Cisco TelePresence Manager can be integrated with enterprise calendaring systems such as Microsoft Exchange for scheduling with tools such as Microsoft Outlook. Unlike TMS, Cisco TelePresence Manager does not have built-in web-based scheduling.

Cisco Prime Collaboration Manager

Cisco Prime Collaboration Manager is a server-based network management platform that allows real-time monitoring and analysis of medial flows from Cisco Medianet-enabled devices. Cisco Medianet devices are routers and switches that support Cisco Mediatrace, which maps the path media takes through the network and which can be used only with endpoints that contain the Cisco Media Services Interface (MSI). The MSI is a software component that is embedded in video endpoints and collaboration applications, and it provides advanced features such as auto-configuration of network ports and initiation of Mediatrace. Cisco Prime Collaboration Manager also supplies historical reporting and a view of utilization and problem trends as well as critical outages.

Network

A properly designed network is a key component of any video design. Using existing network protocols, features, and tools simplifies video deployments and helps ensure a successful deployment. Interactive video devices are sensitive to loss, so it is imperative to keep loss to a minimum. Identifying video traffic on the network and ensuring end-to-end Quality of Service (QoS) provides the most predictable video experience.
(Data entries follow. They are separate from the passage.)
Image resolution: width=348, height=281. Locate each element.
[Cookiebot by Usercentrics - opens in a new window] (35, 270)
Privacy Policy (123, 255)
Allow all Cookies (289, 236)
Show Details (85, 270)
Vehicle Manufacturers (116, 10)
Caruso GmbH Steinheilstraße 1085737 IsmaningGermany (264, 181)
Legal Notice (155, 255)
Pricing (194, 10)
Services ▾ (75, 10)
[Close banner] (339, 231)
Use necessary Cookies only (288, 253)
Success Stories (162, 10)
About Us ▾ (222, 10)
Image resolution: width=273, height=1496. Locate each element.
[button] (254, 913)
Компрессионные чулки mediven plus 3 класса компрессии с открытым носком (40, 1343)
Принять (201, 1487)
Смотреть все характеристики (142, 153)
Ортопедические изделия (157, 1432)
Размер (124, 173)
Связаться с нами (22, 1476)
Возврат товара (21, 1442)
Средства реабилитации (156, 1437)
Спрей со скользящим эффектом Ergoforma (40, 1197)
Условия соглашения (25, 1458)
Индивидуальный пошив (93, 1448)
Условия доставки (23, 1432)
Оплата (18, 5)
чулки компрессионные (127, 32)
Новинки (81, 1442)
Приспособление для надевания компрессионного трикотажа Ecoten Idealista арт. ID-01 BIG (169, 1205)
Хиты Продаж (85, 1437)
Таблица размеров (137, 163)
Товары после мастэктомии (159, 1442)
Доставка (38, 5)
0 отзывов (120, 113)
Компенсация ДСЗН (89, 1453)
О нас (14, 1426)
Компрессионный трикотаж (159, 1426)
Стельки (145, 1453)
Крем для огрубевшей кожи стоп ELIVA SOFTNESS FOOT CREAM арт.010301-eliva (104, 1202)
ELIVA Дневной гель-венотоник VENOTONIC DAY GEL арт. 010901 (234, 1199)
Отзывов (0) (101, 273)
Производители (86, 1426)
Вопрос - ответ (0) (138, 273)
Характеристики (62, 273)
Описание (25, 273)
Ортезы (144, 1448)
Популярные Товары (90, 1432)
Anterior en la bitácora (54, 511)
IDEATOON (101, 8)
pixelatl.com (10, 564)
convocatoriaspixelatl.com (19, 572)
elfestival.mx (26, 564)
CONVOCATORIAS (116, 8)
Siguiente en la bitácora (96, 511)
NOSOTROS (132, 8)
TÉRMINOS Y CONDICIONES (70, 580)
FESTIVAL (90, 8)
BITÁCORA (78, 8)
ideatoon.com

With the use of protocols such as Cisco Discovery Protocol (CDP), which is a Cisco proprietary Data Link Layer protocol used to share information between network devices, video endpoints can be identified automatically, thus allowing their QoS markings to be trusted, traffic to be placed in the appropriate Virtual Local Area Network (VLAN), and packets to be queued appropriately. Additionally, VLANs can be used to insulate video traffic from other network traffic and to provide additional security.

Video-aware networks allow for real-time traffic analysis for troubleshooting network issues in real time. Tracking video flows through the network and identifying the exact point in the network where loss is occurring is essential in today's networks where video flows between two endpoints can take different paths across the network, depending on network conditions. Using Cisco Medianet-enabled devices not only allows for real-time traffic analysis but also provides utilization data that helps avoid network oversubscription.